Graph - Revenue by segment
  • The latest innovation in cochlear implant technology, Nucleus Freedom, was released in key markets. This new system is designed to provide the best hearing performance across the widest range of listening environments. The release only effectively started in the June quarter so the full benefit of global roll out is yet to be realised.
  • Increased direct presence in a number of key markets was completed in The Netherlands, Belgium, France, Italy and Japan during the year, with improved margins reflected in profit growth.
  • Entific Medical Systems was purchased for $195.3 million (enterprise value of $176.3 million) in March 2005, widening the product offering from cochlear implants to include implants allowing hearing through bone conduction (Baha). The Baha fits in perfectly with our vision of being the global leader in innovative implantable hearing solutions.
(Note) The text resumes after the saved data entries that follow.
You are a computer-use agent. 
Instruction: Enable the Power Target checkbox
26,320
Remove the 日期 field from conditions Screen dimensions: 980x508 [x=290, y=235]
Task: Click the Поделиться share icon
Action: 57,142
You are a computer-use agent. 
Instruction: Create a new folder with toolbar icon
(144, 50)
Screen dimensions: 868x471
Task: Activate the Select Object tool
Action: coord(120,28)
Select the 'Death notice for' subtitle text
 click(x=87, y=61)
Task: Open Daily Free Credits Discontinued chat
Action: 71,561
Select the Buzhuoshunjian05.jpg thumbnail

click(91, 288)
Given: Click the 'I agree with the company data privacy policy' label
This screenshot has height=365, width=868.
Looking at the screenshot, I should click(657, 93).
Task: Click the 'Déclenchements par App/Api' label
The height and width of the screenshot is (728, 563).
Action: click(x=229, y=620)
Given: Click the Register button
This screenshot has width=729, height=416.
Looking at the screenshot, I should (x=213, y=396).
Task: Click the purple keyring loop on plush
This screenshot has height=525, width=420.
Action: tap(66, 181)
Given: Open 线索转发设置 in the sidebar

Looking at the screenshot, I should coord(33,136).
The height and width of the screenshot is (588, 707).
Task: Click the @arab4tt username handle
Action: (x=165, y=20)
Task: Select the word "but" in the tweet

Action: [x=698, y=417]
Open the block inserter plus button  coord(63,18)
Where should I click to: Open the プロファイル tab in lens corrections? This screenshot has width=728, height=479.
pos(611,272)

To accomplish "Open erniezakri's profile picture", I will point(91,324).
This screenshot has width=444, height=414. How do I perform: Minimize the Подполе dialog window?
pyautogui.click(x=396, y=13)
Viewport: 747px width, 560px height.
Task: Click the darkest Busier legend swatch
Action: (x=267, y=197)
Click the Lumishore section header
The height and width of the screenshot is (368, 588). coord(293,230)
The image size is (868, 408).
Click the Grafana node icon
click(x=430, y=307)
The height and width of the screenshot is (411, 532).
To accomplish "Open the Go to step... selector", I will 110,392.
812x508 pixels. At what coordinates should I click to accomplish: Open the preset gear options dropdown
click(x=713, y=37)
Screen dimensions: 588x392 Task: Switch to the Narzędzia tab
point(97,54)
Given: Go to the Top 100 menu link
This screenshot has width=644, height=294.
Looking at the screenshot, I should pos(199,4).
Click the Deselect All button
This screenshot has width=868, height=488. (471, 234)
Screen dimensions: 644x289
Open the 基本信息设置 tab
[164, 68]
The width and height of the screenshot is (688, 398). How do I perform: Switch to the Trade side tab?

  • Conducted a major campaign emphasising the hearing performance and reliability of our products, a significant competitive advantage for Cochlear.
  • Strengthened the senior executive team, including two new regional heads, dedicated to growing the business.
  • Cash flow for Cochlear was strong, with cash from operating activities up 101.4% to $98.6 million.
  • Acquisitions were funded with bank debt. The gearing ratio (net debt/(net debt and equity)) remains at a very manageable level of 37.0%.